> _PROBLEM DETAILS_:
Without the pictures, write the listing out again exactly as it appears.

> _DATA TO USE_:
◆ ◆ ◆ ◆ ◆ ◆ ◆

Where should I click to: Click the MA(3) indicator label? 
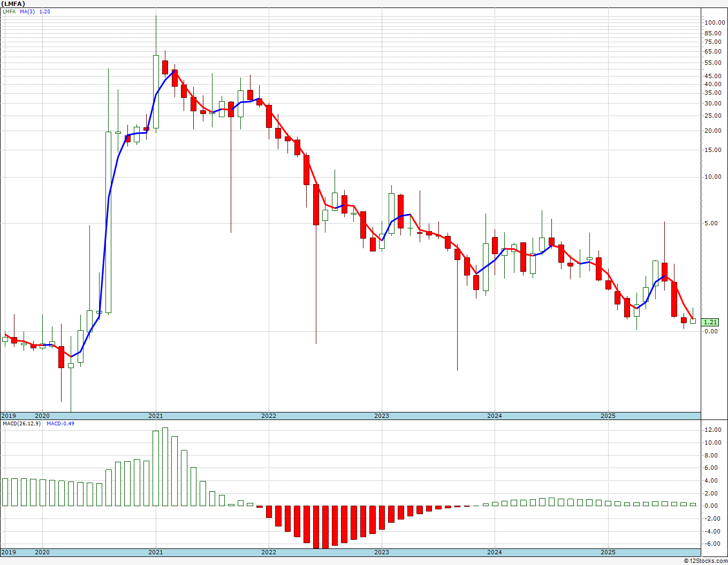click(27, 12)
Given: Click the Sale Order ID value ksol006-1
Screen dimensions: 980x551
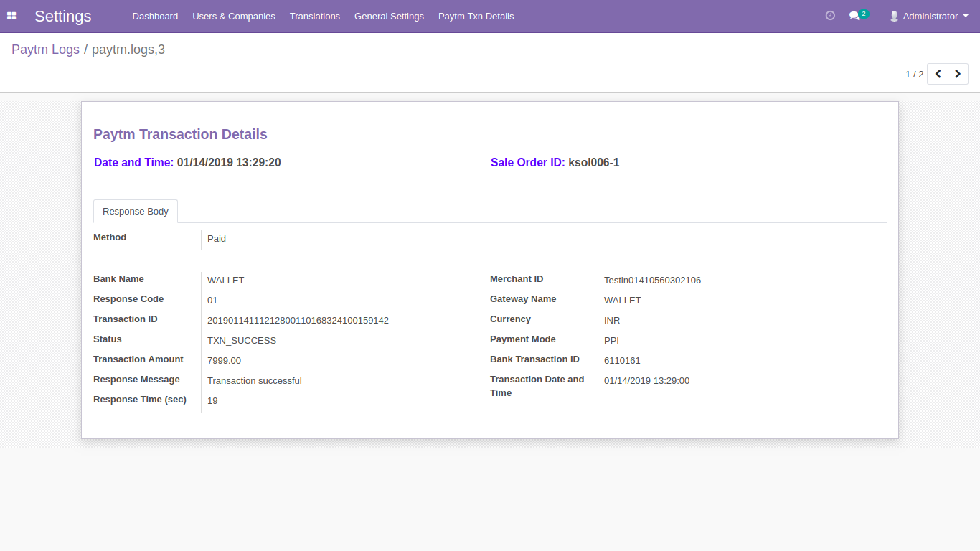Looking at the screenshot, I should pyautogui.click(x=593, y=163).
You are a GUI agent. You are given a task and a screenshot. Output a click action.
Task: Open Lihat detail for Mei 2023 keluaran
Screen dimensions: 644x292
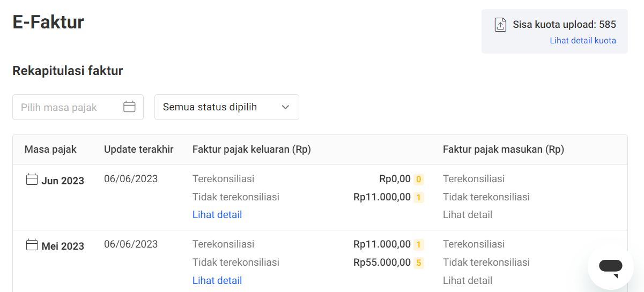[x=217, y=280]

◆ ◆ ◆ ◆ ◆ ◆ ◆

> _YOUR RESPONSE_:
Where should I click to: Click the MA(3) indicator label? 
click(27, 12)
Given: Click the Sale Order ID value ksol006-1
Screen dimensions: 980x551
Looking at the screenshot, I should pyautogui.click(x=593, y=163).
You are a GUI agent. You are given a task and a screenshot. Output a click action.
Task: Open Lihat detail for Mei 2023 keluaran
Screen dimensions: 644x292
[x=217, y=280]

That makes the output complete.